Потом они долго сидели за столом, выпивали и говорили, но будто тени двух людей, навеки запечатленных на холсте, витали над ними в мастерской – непривычно печальный был разговор. Оттого, наверное, остался в памяти Павла полуистертым.
– Я, братцы-литераторы, многих знавал, с самими Маяковским и Хлебниковым общался, хотя теперь фигуры разного масштаба, но это временно, и еще неизвестно, кто в веках останется, – рассказывал Николай. – В те времена я в Киеве учился, в художественном училище. Жил у дяди. Он у меня банкиром был. Ну и обстановка, и люди, соответствующие положению. Со знаменитостями меня знакомил все тот же Давид Бурлюк, отец русского футуризма. Вот были времена. А теперь… Нет, представьте только себе, вызывают меня летом в обком вэкапэбэ, и мне – анархисту! – дают задание: за месяц нарисовать картину полтора на метр с лишним. Ну и это не беда, я быстрее могу исполнить полотно. Партийцы мне тему диктуют: стахановец и стахановка в условиях трудового процесса. И ведь знают, что я к международной выставке в Париже, между прочим, готовлюсь, приглашение получил. Я им от ворот поворот, пусть злятся, ну не могу я по заказу пролетариев рисовать. Вот «Томаксита» повезу в Париж, «На севере дальнем», «Партизан». «Плотогонов» начал, да боюсь не успею.
Не успел и не съездил никуда. 29 апреля 37-го был арестован, следствие длилось год. Покалеченный, с выбитыми зубами и сломанными ребрами Андреев твердо стоял на своем, утверждая, что будущее за «советами, но без коммунистов».

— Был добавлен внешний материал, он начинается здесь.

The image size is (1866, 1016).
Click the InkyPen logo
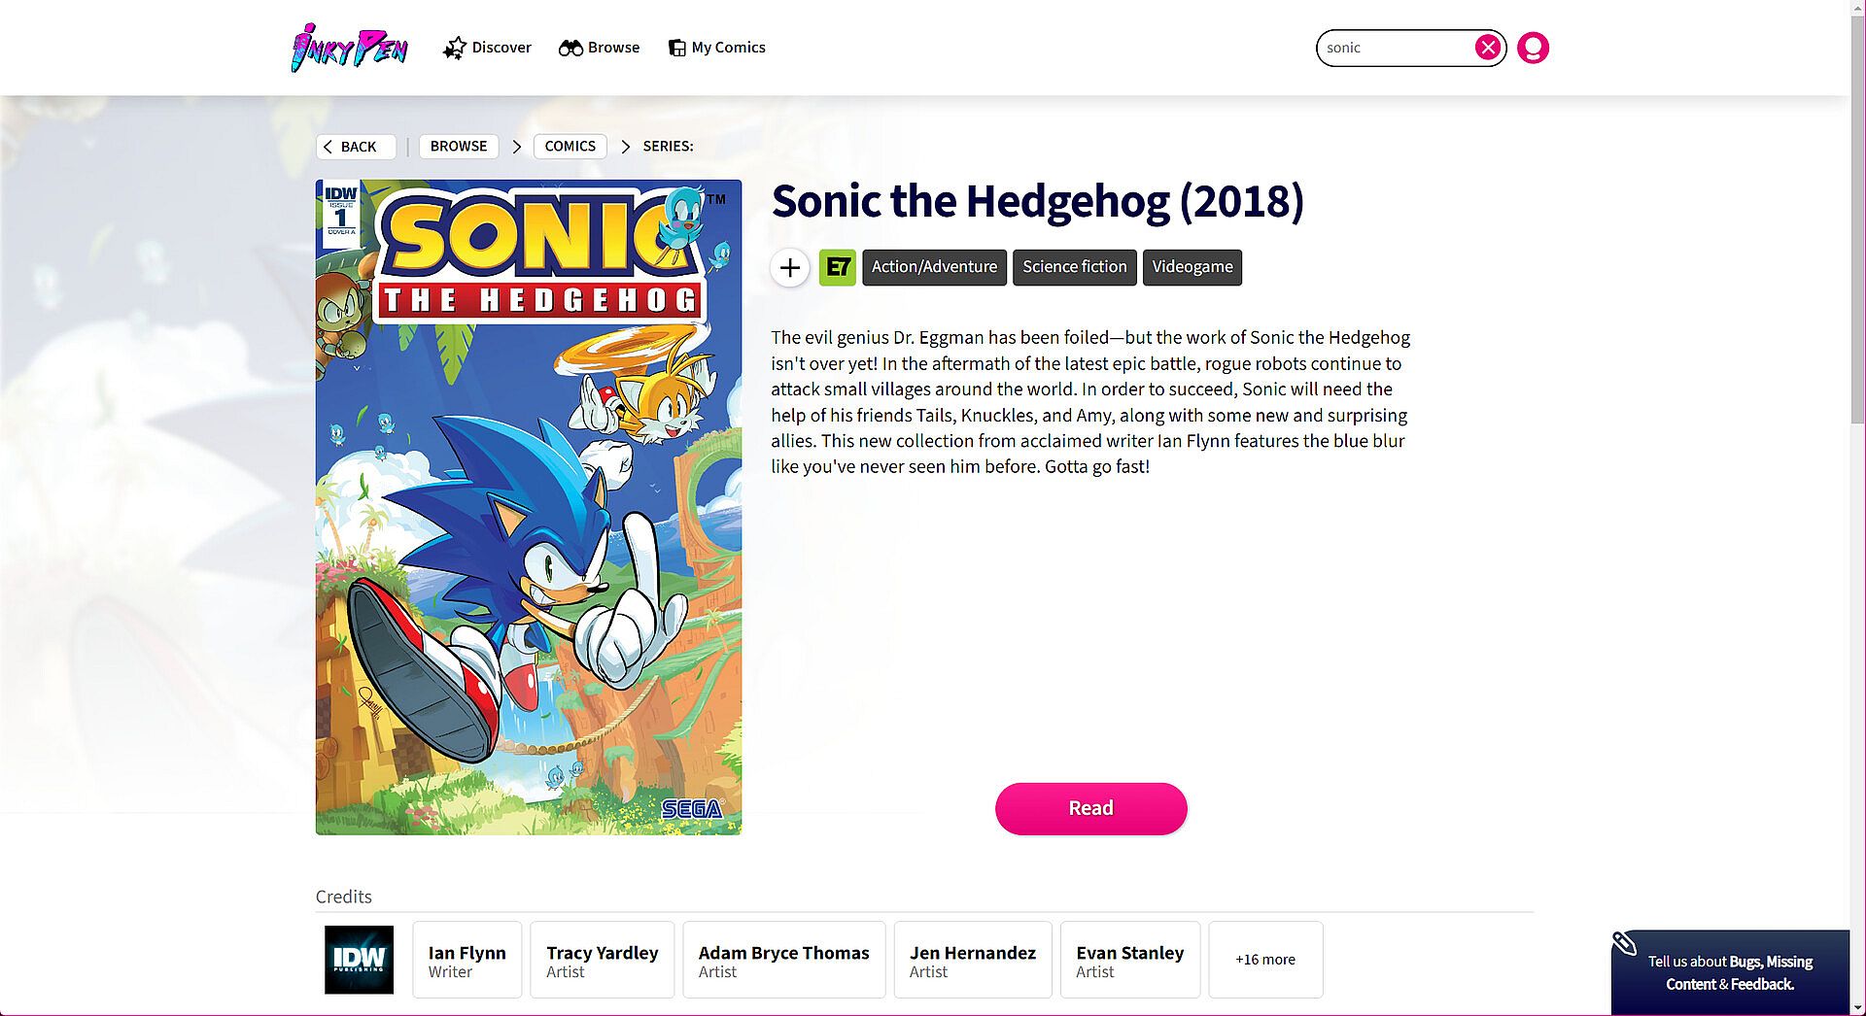(x=349, y=48)
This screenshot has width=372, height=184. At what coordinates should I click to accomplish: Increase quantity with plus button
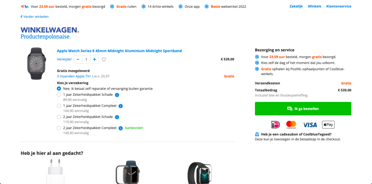point(94,59)
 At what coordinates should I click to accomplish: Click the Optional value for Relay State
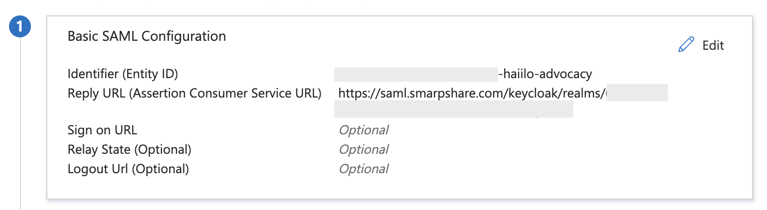[364, 149]
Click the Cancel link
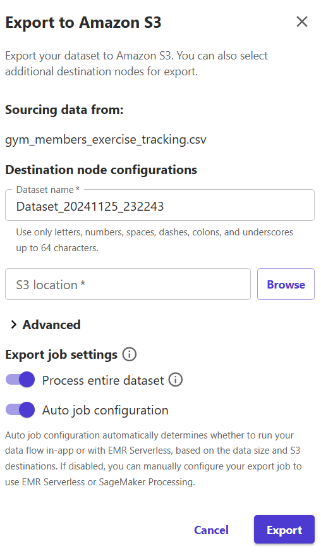The image size is (321, 553). (x=211, y=530)
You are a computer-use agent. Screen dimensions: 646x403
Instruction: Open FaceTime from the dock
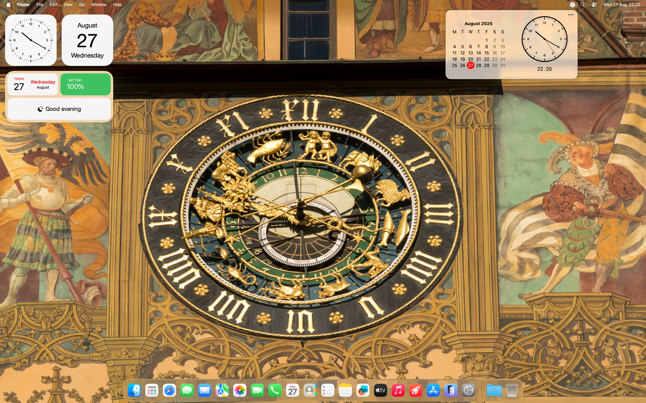(x=257, y=390)

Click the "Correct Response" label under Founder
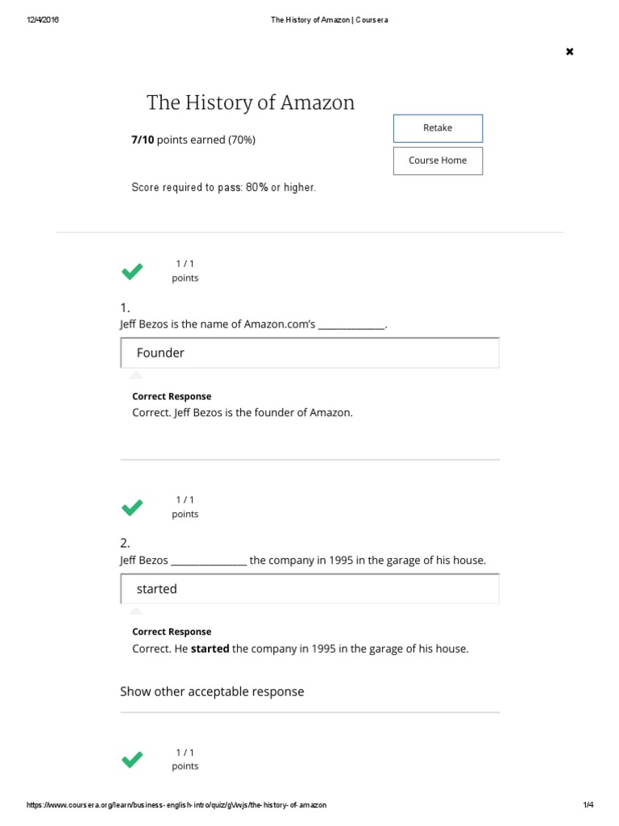[x=172, y=396]
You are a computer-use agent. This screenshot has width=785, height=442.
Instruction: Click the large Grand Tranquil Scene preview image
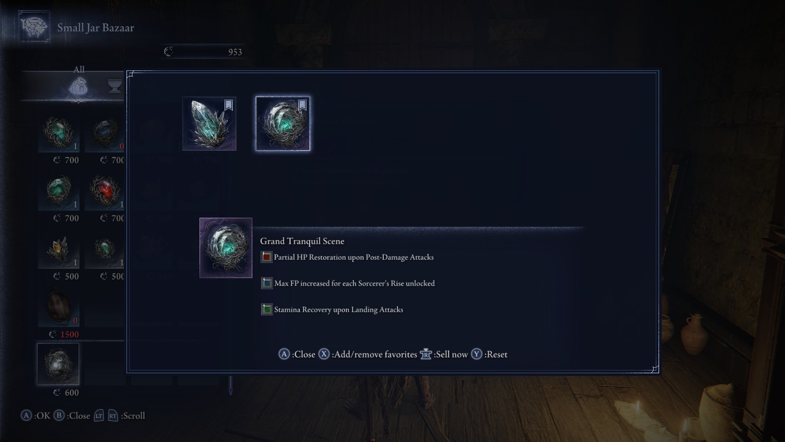click(x=226, y=248)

Павел вспомнил, как однажды застал его за странной работой. Николай быстро и уверенно клал мазки на полотно, насвистывая веселый мотивчик. А он долго не мог прийти в себя от изумления – очень уж любопытная получалась картина. Андреев рисовал беседку в Ялте, на фоне моря сидел он сам, но со Сталиным в обнимку, маленький и плюгавенький Ежов подливал в их бокалы рубинового вина.
– А ну как узнают, упекут… – ахнул тогда Павел.
– Не дрейфь, зато весело. Правда ведь не может быть равной для всех. Как и хорошая картина. Если даже двое одновременно и с одного ракурса смотрят на полотно и видят на нем небо, воздух, улицу, солнце, воспринимают изображенное по-разному… Тут одному может быть холодно, а другому – жарко. Правда, она у каждого своя, истина одна. Но ее до конца не постичь… Это все равно что задаваться детским вопросом: «А вперед какая была вода: грязная или чистая?» А в самом деле, какая?..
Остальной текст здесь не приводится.